News reaching us indicates that about 35 passengers have been injured, five of them seriously, after two trains collided head-on just outside a station in western Switzerland.
Pictures of the scene showed the two trains still on the tracks with the cabs crumpled into each other. Broken glass lay on the floor of the carriages.
Public TV station SRF quoted state police spokesman Pierre-Olivier Gaudard as saying that one person had yet to be recovered from the wreckage.
News website 20min.ch quoted Patricia Claivaz of the Swiss rail company CFF as saying the trapped man, a driver of one of the trains, had been located. It was unclear if he was alive.
Several ambulances, fire engines and a helicopter were on the scene of the crash at Granges-pres-Marnand in the Vaud canton, around 31 miles southwest of the capital, Bern.
Police spokesman Jean-Christophe Sauterel said that rescue operations were still under way.

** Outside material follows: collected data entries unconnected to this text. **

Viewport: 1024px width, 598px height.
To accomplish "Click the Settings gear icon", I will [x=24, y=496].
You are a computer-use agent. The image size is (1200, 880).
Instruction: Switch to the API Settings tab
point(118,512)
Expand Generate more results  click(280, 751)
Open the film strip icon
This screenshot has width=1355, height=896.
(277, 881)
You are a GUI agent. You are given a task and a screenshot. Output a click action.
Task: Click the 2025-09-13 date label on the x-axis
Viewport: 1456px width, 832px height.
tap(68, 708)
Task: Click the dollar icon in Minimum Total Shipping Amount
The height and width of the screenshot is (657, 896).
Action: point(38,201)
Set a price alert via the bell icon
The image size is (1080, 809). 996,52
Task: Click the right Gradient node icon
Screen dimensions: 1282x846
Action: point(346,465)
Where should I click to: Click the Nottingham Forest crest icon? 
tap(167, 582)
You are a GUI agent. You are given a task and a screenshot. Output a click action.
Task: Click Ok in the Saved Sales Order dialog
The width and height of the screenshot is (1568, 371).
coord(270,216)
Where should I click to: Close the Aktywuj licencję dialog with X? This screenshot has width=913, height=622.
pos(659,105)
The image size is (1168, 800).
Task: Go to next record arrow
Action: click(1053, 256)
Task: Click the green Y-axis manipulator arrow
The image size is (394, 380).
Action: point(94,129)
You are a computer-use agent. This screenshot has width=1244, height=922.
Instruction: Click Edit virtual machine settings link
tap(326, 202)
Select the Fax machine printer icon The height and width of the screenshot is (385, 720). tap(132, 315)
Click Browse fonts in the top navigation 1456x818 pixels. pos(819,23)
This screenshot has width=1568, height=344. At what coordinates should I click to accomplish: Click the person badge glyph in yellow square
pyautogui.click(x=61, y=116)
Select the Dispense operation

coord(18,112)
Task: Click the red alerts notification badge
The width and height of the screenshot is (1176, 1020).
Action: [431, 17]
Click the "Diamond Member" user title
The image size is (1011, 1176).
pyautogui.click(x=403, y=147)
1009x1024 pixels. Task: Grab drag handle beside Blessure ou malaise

The head-on collision happened around 100m from a station at 7pm (local time) when one train bound for Lausanne left the station as another, travelling from Lausanne, arrived.
Earlier, Swiss media reported 44 people had been hurt in the accident.
Switzerland's rail system is considered among the safest in the world, but three years ago the Glacier Express tourist train derailed in the Alps, killing one person and injuring 42.
Seventy-nine people were killed in a train crash in Spain last Thursday, one of the worst in decades.